Records shown:

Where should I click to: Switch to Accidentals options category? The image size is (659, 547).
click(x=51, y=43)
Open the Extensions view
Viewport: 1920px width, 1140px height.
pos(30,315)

Stated problem: List every line of the data above that contains the string "click".

Full answer:
Where should I click to: Switch to Accidentals options category? The image size is (659, 547).
click(x=51, y=43)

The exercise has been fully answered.